Text excerpt
===============
Journal of Human Evolution
- Discipline: Evolutionary biology, anthropology, archaeology
- Language: English
- Edited by: Radu Iovita, Nohemi Sala, Song Xing

Publication details
- History: 1972-present
- Publisher: Elsevier
- Frequency: Monthly
- Open access: Hybrid
- Impact factor: 3.1 (2024)

Standard abbreviations
- ISO 4: J. Hum. Evol.

Indexing
- ISSN: 0047-2484 (print) 1095-8606 (web)
- LCCN: 72623558
- OCLC no.: 1063743403

Links
- Journal homepage; Online archive;

= Journal of Human Evolution =

The Journal of Human Evolution (abbreviated as JHE) is a monthly peer-reviewed scientific journal that concentrates on publishing the highest quality papers covering all aspects of human evolution. JHE was established in 1972 by Academic Press in the United Kingdom and is currently published by Elsevier. The central focus of JHE is aimed jointly at paleoanthropological work, covering human and primate fossils, and at comparative studies of living species, including both morphological and molecular evidence. These include descriptions of new discoveries, analyses and interpretations of new and previously described material, and assessments of the phylogeny and paleobiology of primate species. In addition to original research papers, space is allocated for the rapid publication of short communications on new discoveries, such as exciting new fossils, as well as lead book reviews, obituaries and review papers of exceptionally high quality.
===============
(Stored items)
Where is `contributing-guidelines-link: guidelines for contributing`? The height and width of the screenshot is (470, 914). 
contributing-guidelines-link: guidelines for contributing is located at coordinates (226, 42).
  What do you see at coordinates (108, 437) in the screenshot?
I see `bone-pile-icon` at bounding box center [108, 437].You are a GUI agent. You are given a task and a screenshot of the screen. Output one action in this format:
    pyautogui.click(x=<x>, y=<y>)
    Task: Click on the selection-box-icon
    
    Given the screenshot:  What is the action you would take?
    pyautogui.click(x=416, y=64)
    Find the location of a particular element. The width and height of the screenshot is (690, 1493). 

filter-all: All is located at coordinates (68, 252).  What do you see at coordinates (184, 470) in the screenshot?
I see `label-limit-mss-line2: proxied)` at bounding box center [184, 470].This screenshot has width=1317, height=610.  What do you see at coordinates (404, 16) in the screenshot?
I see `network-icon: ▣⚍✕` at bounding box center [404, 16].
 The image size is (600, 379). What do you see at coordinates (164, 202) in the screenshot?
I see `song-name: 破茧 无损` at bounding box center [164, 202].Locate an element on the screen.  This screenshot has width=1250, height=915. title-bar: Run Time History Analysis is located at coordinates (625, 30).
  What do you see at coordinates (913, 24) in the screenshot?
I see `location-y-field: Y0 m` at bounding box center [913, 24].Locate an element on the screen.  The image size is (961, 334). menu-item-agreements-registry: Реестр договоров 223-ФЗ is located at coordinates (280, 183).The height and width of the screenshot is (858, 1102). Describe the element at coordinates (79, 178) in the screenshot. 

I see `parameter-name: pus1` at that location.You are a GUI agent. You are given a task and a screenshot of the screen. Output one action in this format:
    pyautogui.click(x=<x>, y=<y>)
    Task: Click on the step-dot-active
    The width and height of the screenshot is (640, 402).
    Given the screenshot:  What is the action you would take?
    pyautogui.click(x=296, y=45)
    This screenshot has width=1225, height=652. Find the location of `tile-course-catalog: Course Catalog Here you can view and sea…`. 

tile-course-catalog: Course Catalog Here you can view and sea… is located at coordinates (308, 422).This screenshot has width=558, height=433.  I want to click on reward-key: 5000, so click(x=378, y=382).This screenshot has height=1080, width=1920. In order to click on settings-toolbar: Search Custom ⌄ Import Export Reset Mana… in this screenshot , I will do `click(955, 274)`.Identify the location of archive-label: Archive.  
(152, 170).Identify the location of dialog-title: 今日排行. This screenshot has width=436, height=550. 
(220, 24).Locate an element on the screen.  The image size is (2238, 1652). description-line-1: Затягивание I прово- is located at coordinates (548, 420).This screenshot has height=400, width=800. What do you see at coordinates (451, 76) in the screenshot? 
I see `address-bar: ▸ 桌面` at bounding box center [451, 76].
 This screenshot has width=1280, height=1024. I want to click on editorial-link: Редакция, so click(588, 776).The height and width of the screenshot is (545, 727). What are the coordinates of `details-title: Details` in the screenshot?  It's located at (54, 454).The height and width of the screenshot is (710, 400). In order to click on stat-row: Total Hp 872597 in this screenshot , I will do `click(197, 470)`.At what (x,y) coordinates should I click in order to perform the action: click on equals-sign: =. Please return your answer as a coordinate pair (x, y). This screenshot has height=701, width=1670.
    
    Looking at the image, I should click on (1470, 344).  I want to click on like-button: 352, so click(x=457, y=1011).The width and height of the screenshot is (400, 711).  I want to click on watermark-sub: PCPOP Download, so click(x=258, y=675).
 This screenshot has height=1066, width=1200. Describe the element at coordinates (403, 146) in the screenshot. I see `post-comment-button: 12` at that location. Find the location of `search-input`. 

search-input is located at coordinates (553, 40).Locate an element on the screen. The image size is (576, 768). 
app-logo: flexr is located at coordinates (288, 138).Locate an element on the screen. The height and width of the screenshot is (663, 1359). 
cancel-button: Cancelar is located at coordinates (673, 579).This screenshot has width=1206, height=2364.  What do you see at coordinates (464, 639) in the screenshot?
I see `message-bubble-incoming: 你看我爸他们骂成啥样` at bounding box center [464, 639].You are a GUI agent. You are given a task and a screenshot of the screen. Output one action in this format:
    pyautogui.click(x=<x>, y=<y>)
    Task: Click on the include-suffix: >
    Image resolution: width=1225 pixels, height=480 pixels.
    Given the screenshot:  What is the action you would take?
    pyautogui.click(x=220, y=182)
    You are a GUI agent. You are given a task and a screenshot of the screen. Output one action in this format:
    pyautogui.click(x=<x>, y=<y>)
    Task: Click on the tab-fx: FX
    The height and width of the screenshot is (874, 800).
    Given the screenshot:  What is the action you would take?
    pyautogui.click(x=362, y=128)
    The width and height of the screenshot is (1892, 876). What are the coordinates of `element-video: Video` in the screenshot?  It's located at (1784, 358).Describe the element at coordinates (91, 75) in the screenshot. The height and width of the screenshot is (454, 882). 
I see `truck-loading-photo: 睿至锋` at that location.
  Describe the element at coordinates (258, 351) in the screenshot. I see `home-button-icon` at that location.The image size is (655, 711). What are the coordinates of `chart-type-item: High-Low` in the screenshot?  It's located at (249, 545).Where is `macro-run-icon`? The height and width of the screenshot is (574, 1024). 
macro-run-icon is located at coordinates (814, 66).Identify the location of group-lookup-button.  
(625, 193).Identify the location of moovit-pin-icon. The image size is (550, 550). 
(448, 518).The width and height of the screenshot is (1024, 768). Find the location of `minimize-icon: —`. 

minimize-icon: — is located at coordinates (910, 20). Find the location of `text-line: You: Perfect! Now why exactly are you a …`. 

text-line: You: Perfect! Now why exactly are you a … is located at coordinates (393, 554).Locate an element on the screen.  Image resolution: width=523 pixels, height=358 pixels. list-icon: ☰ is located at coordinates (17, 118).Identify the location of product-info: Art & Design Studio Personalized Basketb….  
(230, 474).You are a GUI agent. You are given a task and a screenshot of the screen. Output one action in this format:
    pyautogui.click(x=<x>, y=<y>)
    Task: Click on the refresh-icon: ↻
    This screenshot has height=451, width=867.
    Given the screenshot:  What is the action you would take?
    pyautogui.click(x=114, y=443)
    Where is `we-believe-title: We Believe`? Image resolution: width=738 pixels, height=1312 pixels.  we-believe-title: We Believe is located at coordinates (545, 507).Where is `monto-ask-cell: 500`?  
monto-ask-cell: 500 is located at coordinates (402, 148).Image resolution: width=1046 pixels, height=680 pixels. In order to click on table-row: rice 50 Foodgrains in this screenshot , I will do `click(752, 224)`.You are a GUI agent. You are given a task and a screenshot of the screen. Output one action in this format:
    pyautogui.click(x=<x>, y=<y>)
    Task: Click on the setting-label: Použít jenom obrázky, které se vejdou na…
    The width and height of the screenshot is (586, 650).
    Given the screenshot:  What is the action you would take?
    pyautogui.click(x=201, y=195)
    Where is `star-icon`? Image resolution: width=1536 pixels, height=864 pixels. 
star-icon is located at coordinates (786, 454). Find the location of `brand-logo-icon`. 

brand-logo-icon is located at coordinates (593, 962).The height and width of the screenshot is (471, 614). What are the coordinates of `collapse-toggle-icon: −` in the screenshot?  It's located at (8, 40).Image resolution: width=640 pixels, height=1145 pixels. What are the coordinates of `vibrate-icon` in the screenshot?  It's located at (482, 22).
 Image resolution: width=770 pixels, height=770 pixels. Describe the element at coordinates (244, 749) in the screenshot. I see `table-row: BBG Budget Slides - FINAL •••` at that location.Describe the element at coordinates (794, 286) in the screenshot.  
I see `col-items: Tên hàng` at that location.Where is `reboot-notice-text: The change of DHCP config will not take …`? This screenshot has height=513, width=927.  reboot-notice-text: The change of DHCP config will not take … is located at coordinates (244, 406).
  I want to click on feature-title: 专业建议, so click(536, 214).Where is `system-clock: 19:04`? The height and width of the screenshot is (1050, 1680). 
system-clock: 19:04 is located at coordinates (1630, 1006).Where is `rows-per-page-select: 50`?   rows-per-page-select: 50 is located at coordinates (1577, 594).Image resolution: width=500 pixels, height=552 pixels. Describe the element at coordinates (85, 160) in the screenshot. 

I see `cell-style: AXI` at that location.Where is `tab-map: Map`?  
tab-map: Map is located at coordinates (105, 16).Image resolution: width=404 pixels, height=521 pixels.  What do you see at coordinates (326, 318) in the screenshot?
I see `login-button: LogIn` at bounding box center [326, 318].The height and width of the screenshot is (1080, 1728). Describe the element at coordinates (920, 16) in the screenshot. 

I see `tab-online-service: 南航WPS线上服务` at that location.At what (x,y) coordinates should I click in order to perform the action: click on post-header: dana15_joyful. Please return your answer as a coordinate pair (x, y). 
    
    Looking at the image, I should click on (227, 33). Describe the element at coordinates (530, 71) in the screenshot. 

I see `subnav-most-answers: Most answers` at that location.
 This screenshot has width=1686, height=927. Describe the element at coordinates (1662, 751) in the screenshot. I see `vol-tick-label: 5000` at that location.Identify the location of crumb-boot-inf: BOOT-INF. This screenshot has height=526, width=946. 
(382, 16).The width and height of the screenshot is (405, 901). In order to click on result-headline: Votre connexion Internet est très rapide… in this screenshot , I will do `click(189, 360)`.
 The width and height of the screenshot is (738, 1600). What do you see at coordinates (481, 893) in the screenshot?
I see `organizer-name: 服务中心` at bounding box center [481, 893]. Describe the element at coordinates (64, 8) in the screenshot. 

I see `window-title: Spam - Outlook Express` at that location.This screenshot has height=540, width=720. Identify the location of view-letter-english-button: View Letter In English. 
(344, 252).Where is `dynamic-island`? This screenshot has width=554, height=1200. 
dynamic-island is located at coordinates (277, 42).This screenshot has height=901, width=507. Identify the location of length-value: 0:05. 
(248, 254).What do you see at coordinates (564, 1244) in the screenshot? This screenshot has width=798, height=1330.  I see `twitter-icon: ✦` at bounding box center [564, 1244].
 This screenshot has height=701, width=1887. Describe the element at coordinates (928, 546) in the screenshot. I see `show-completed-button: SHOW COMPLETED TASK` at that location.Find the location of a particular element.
===============
Task directions
Quote the passage of the journal article between "Publication details" and "(print) 1095-8606 (web)", inclusive.

Written solution
Publication details
- History: 1972-present
- Publisher: Elsevier
- Frequency: Monthly
- Open access: Hybrid
- Impact factor: 3.1 (2024)

Standard abbreviations
- ISO 4: J. Hum. Evol.

Indexing
- ISSN: 0047-2484 (print) 1095-8606 (web)